Breen could care less about what kind of conversation the two men were having. What amazed him was how they lined up. In a perfect line. If they didn’t move, Breen reasoned one bullet, one shot, two dead men. That would definitely make the odds a little better, especially since the young fool with the long gun kept riding straight up to Otto Kruger.
Breen lowered his head slowly, looked at the Sharps, and pulled back the hammer as slowly and as quietly as he could, trying to time the cocking of the big rifle with the slow clopping of the palomino’s hooves on the hard-packed road.
Knowing the trickiest part came next,
Breen rose slowly, hoping the grass and brush might conceal the long barrel of the Sharps, and that the sunlight wouldn’t reflect off the brass telescopic sight. He also had to hope that the two Mexicans by the wagon had not moved since he had slid back into the hole.
He sighed with relief. They remained in perfect position.
With his head tilted and the blood still flowing over his left eye, Breen closed the eye and looked through the telescope. He wet his lips, trying to remember everything he had learned about long-distance shooting, about shooting uphill, about breathing out and remaining calm before touching the trigger. About not worrying how hard a Sharps kicked.

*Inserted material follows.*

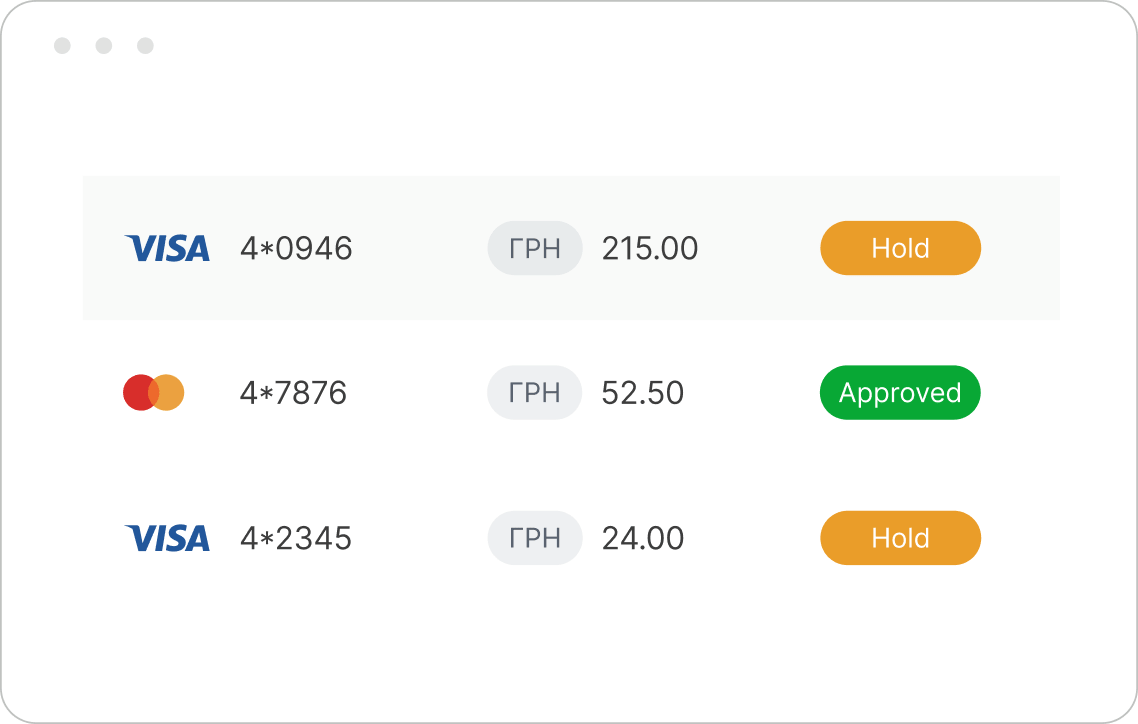
Task: Click the Mastercard logo beside 4*7876
Action: click(x=154, y=392)
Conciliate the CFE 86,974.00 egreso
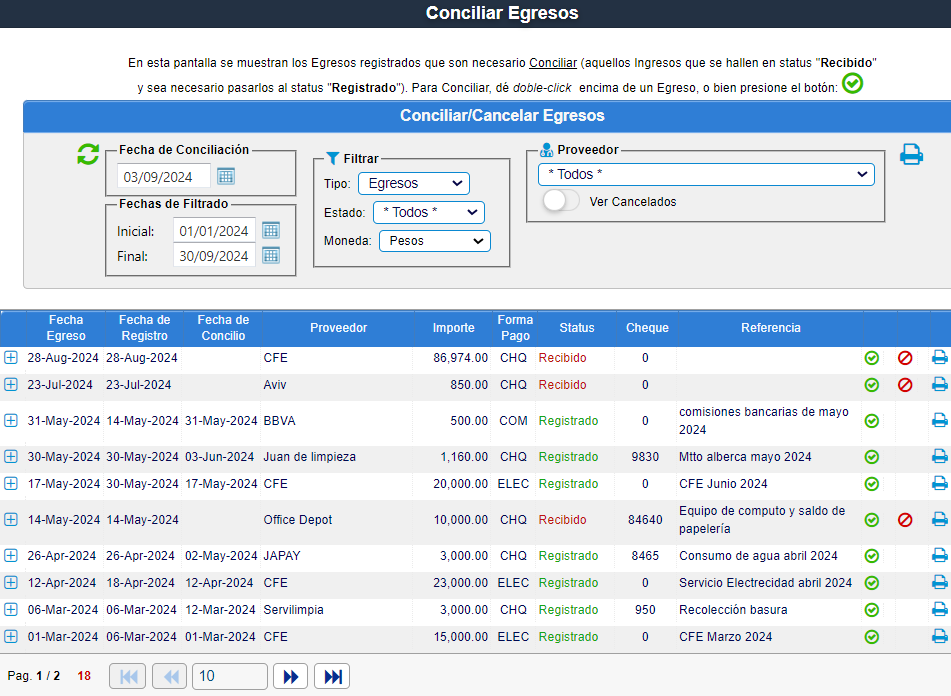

He couldn’t see the young Mexican with the muzzle-loading rifle. He just saw the back of the serape worn by the one-eyed leader.

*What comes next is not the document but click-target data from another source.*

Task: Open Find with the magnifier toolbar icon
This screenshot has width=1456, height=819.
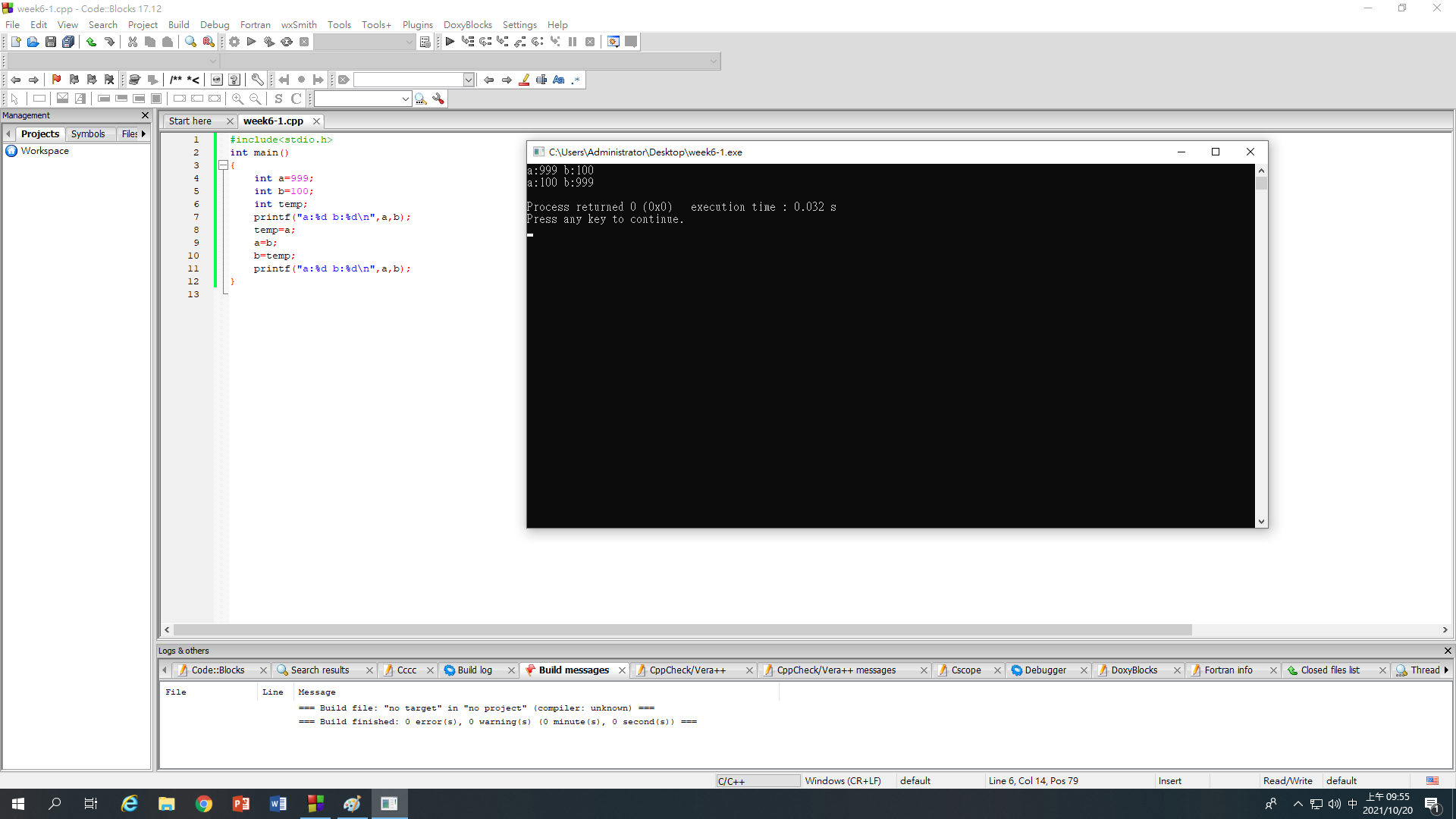Action: [x=190, y=42]
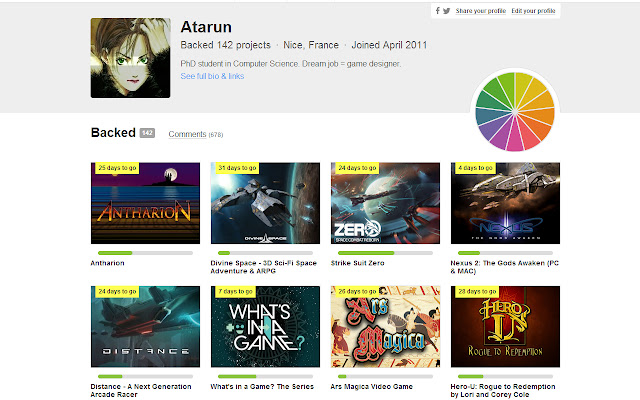This screenshot has width=640, height=400.
Task: Click the Edit your profile link
Action: click(x=533, y=10)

Breen exhaled. Waited. Stilled every nerve in his body. He touched the set trigger, and the click sounded like thunder in the desert.
The palomino stopped, and it’s rider called out in Spanish, “Juan, where are you?”
Breen couldn’t see that bandit, but he did spot the one-eyed monster begin to twist around in the saddle, just as Breen touched the second trigger on the Sharps.
For more years than he could count, Breen had been shooting that weapon, and every time he pulled the trigger, he felt the bones and muscles in his right shoulder lose just a little bit more tissue and feeling. The big rifle roared like a mountain howitzer. White smoke blocked out everything he had
been looking at through the telescopic sight. He moved quickly to his right, pitched the heavy—and now hot—weapon onto the floor of the arroyo, and palmed the revolver.
A bullet kicked up dirt above him, spraying gravel toward Otto Kruger and the young, slim Mexican with the long, antiquated musket, telling where Juan, the fourth of the bad men, had positioned himself—somewhere behind Breen and on the west side of the arroyo—but Juan would have to wait. The young killer from Mexico had abandoned his orders to kill Otto Kruger, brought the old rifle up, and spurred the palomino into a run—heading straight for Breen.
Steadily, with patience instilled by years of surviving on the rugged Southwestern frontier, Breen cocked the hammer on his revolver and raised his arm straight at the rider, who was screaming in Spanish. Another bullet from the far side of the arroyo whined off a rock just over Breen’s head, and the Mexican on the palomino pulled the trigger of his old single-shot musket. Breen heard and felt the leaden ball as it sailed just past his left ear. Breen touched the trigger and leaped down to his right.
Hitting the arroyo’s wall, Breen slid down, feeling the gravel and cactus bite into his back. The palomino galloped down the sandy ramp and took off at a high lope down the arroyo, its hooves pounding as it raised dust on its way toward Deep Flood. The saddle on the palomino’s back, Breen could see, was empty.
Another bullet kicked sand into Breen’s left eye—or would have, if his eye had not been protected by thick, clotted blood and dirt. Breen snapped a shot, knowing that he shouldn’t have, but not wanting to be shot at without defending himself. He could not risk looking above the rim, seeing who he had hit, who he had wounded, who he had killed, or, God forbid, who he had missed. Not with Juan somewhere above him with a pretty good aim.